Copy exactly, and only, the lines from the one with "Where should I" to the end of the listing; omit pictures.

- - - -

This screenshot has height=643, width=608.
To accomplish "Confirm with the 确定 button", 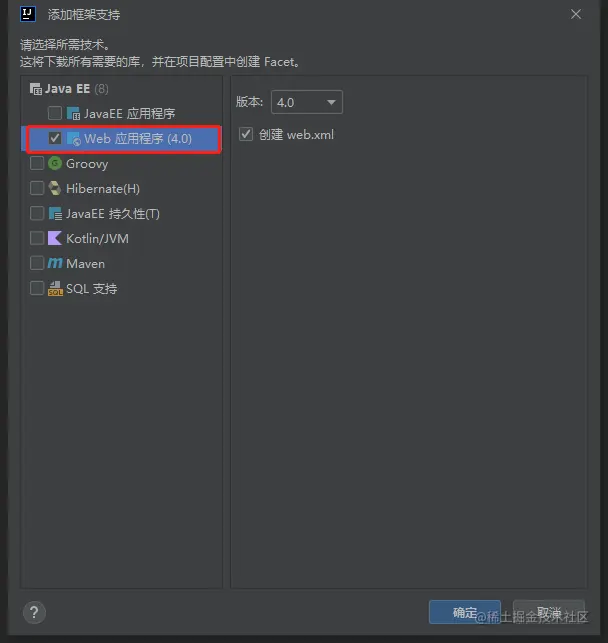I will pos(465,612).
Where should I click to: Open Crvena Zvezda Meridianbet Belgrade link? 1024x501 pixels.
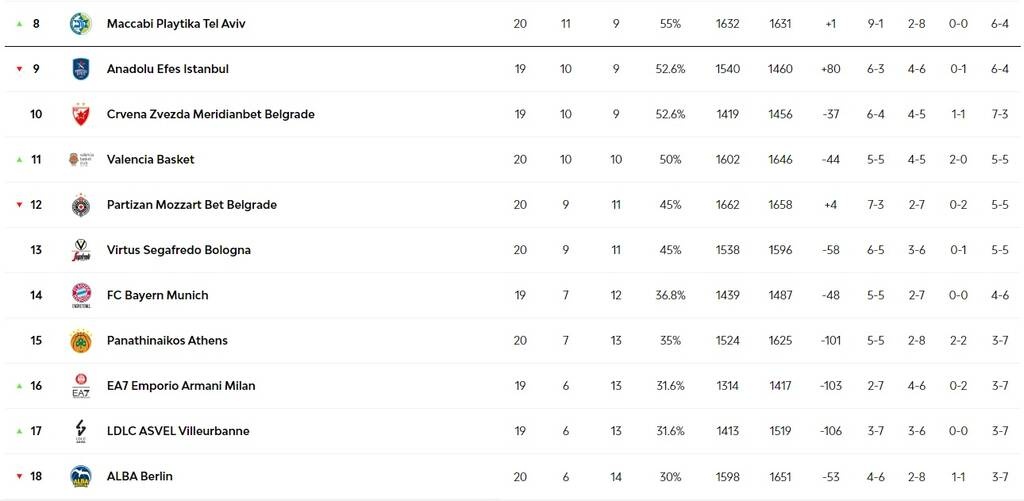[211, 114]
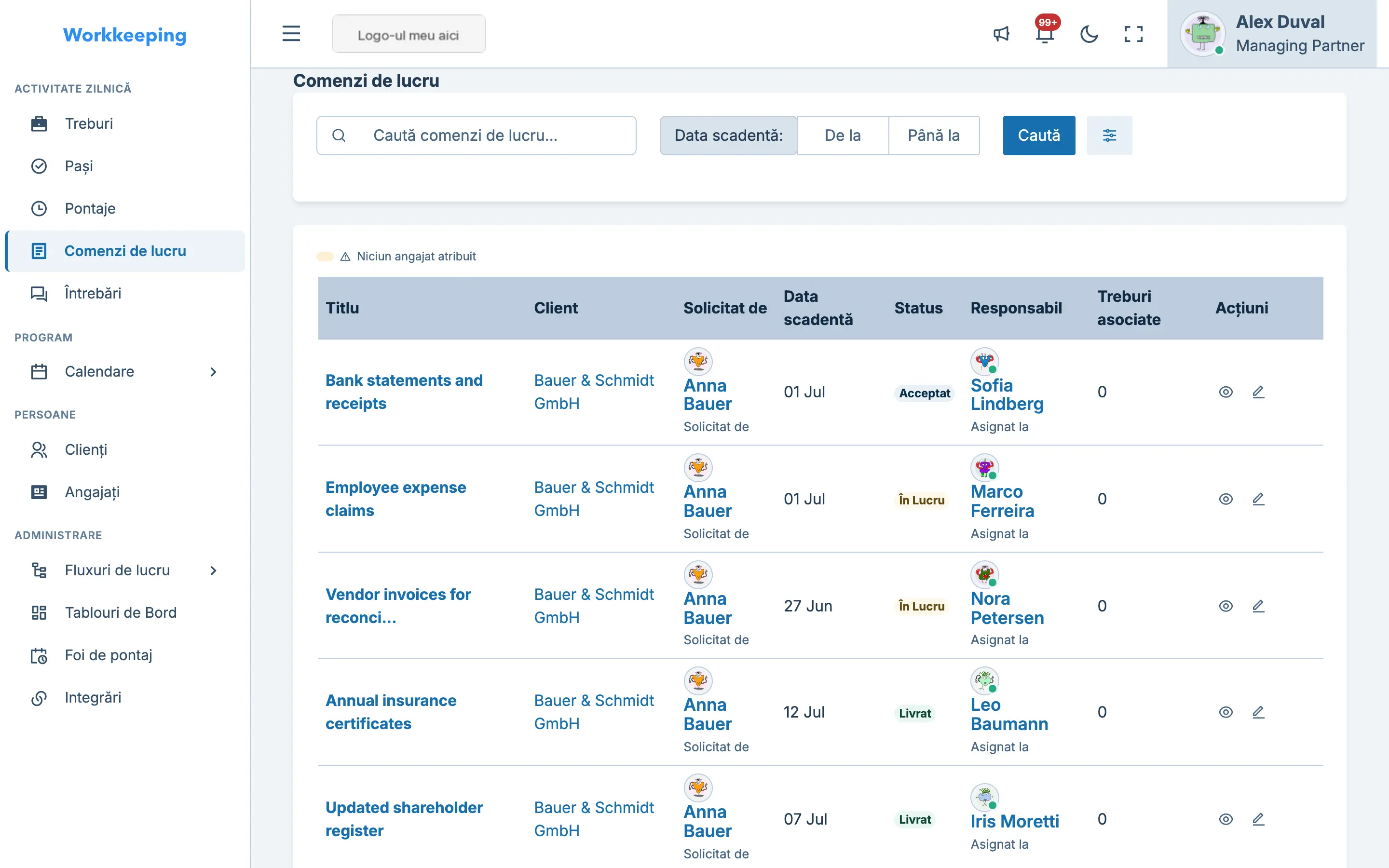This screenshot has height=868, width=1389.
Task: Open the announcements megaphone icon
Action: coord(1001,34)
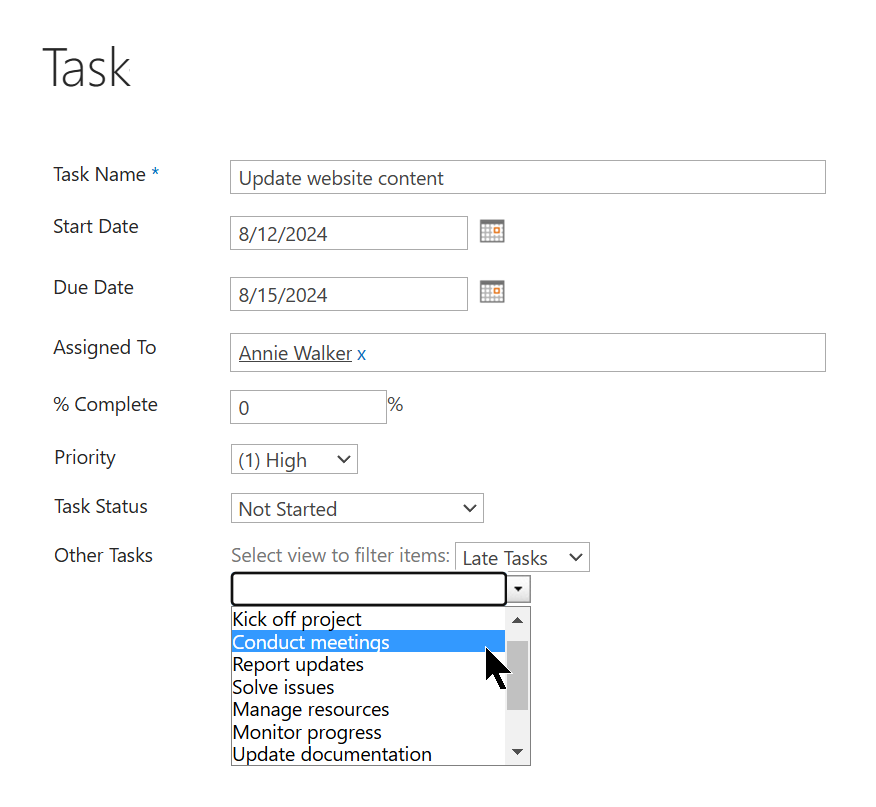This screenshot has height=807, width=876.
Task: Open the Annie Walker user link
Action: click(295, 353)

- - - -

### Output for this exercise
Where should I click to: Open Crvena Zvezda Meridianbet Belgrade link? 1024x501 pixels.
[211, 114]
This screenshot has height=868, width=1389.
Task: Open the announcements megaphone icon
Action: coord(1001,34)
This screenshot has height=807, width=876.
Task: Open the Annie Walker user link
Action: click(295, 353)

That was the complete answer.